Work to complete:
Would you return each entry exactly as written, omitting any pictures?

(Saved data entries)
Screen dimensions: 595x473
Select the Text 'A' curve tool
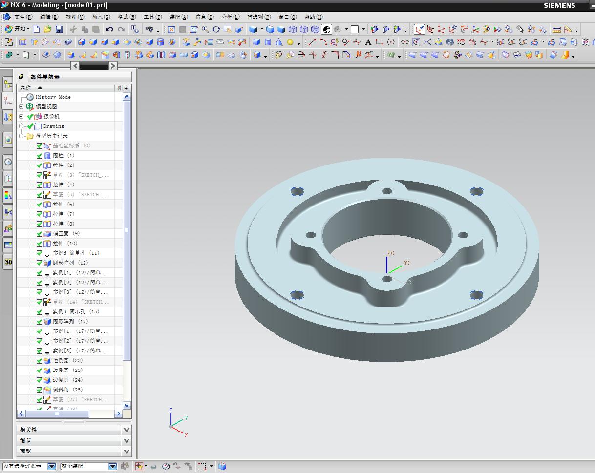tap(368, 42)
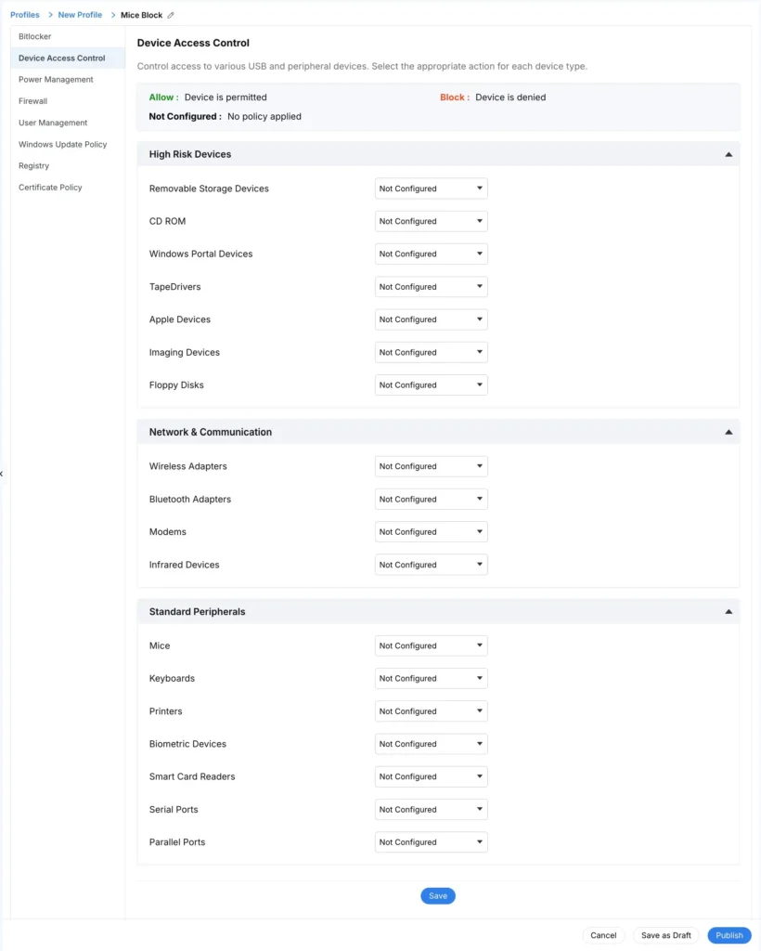Open the Bluetooth Adapters dropdown
Screen dimensions: 761x951
pyautogui.click(x=431, y=499)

Solution to this problem:
Screen dimensions: 595x473
Select the Text 'A' curve tool
tap(368, 42)
Open the Bluetooth Adapters dropdown
Screen dimensions: 761x951
pyautogui.click(x=431, y=499)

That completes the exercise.